§ **TASK DETAILS**: Starting at the line that contains "Task: Click the ลูกค้า/คู่ค้า people icon", write out each line exactly through the last one in the material below, and nothing more; omit all pictures.

§ **SUPPLIED ENTRIES**:
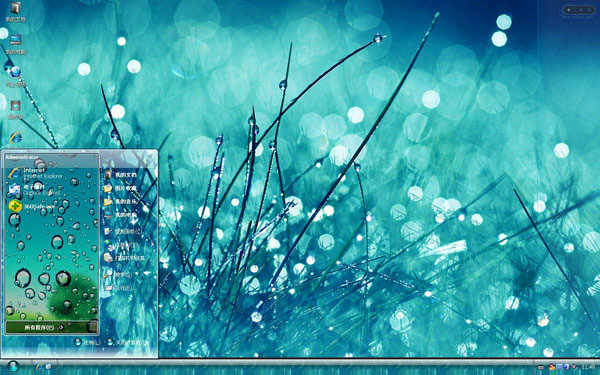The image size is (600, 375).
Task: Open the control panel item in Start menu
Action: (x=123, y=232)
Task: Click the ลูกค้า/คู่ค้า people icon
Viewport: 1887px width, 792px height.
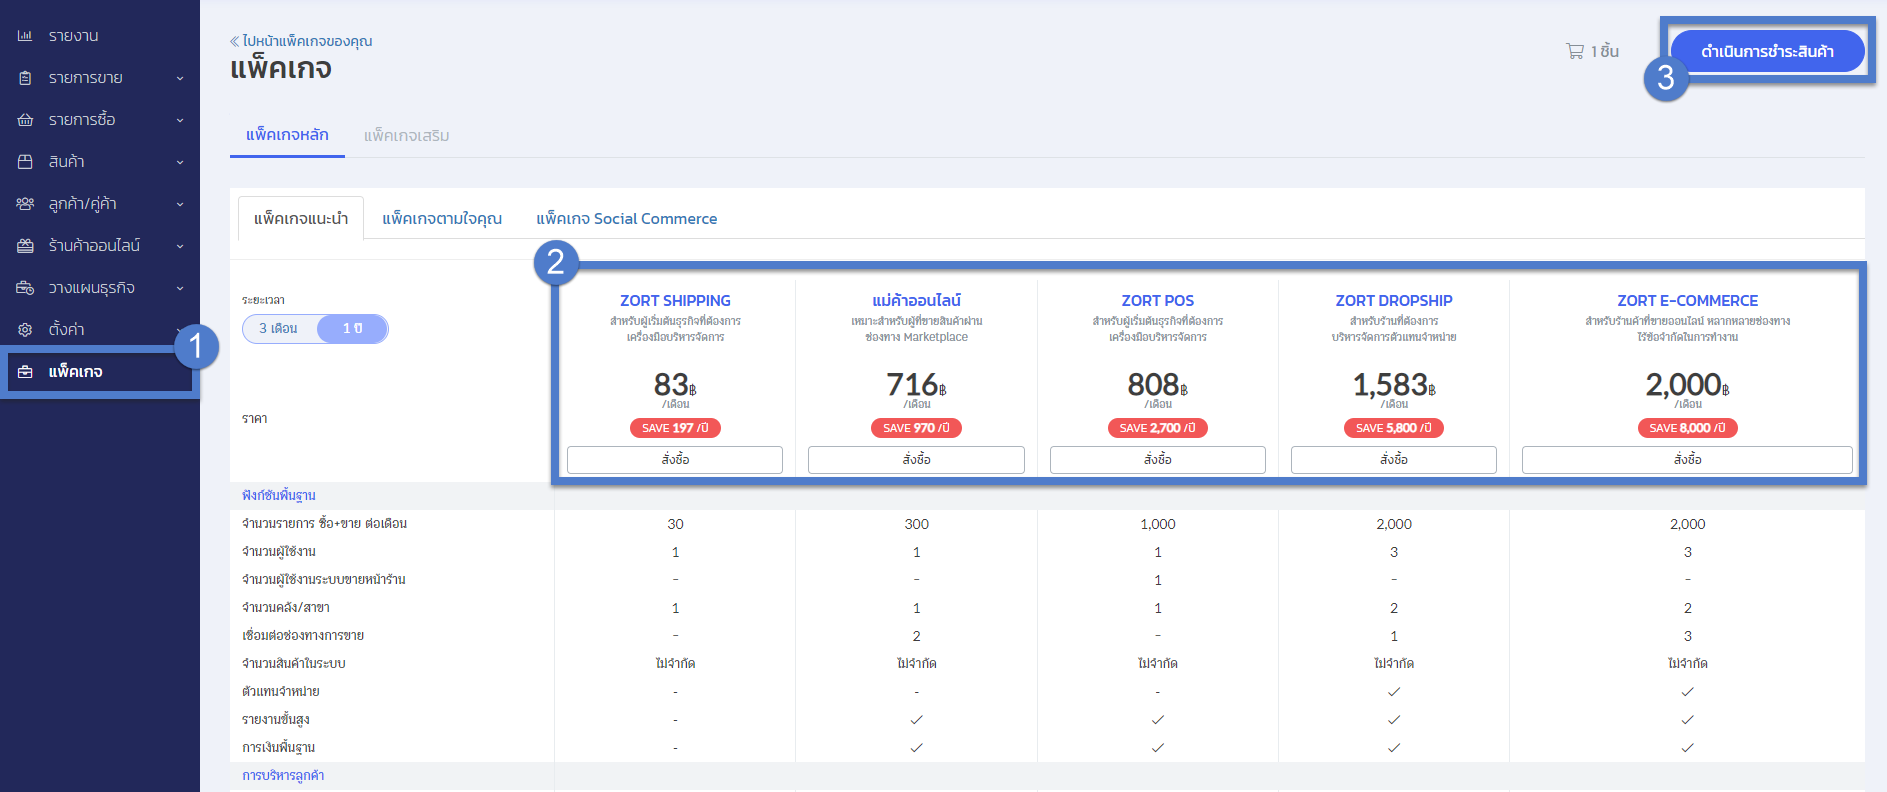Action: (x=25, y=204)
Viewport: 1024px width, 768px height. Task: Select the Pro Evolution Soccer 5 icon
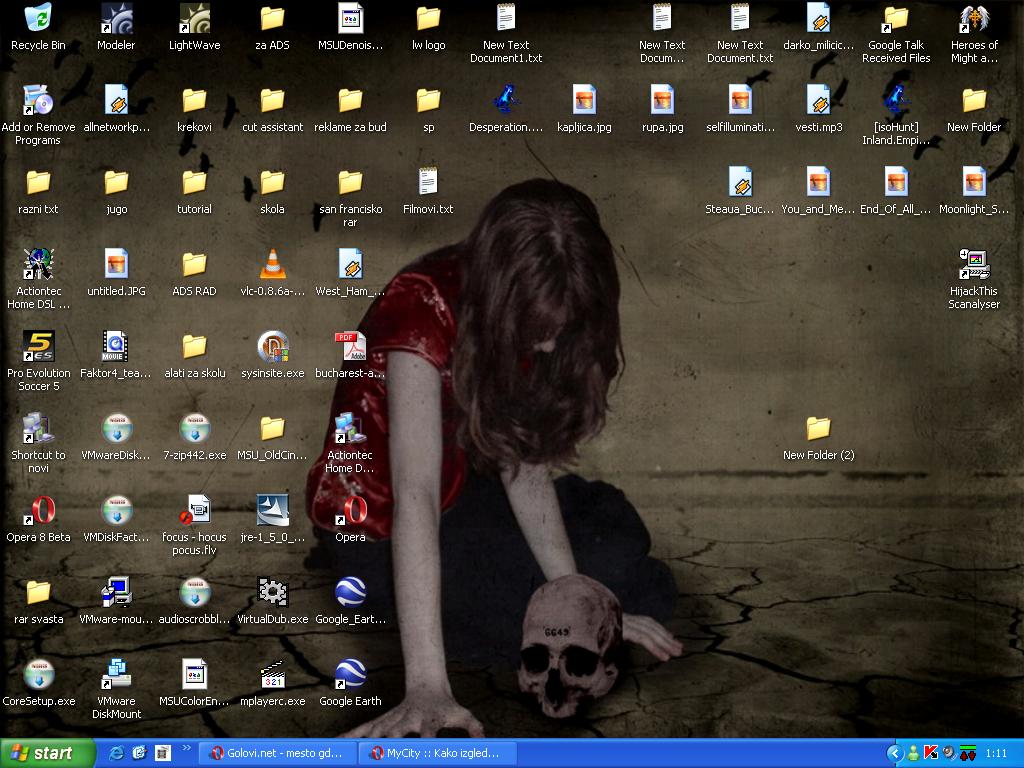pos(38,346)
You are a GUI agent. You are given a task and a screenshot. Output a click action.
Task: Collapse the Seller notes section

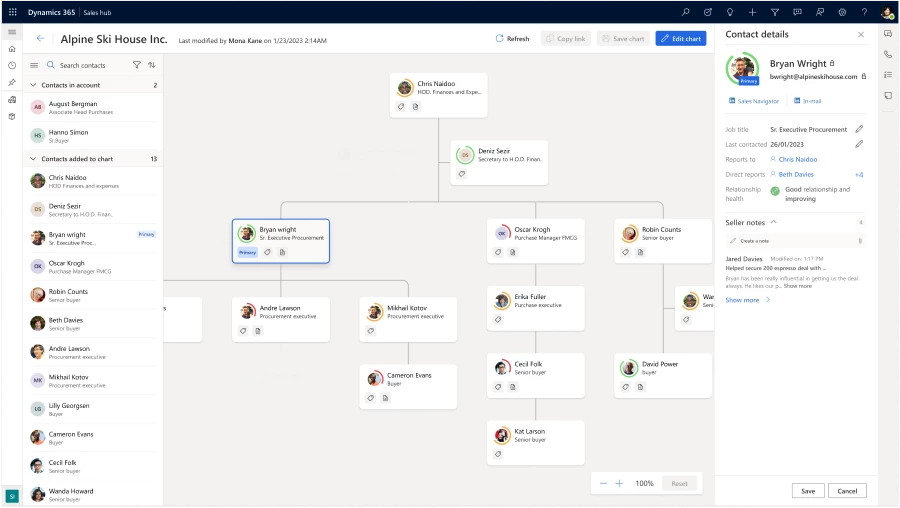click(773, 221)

§ **THE COMPLETED TASK**:
Task: Click the ลูกค้า/คู่ค้า people icon
Viewport: 1887px width, 792px height.
Action: (x=25, y=204)
Viewport: 1024px width, 768px height. Task: Select the Pro Evolution Soccer 5 icon
pos(38,346)
You are a GUI agent. You are given a task and a screenshot. Output a click action.
Task: Collapse the Seller notes section

click(773, 221)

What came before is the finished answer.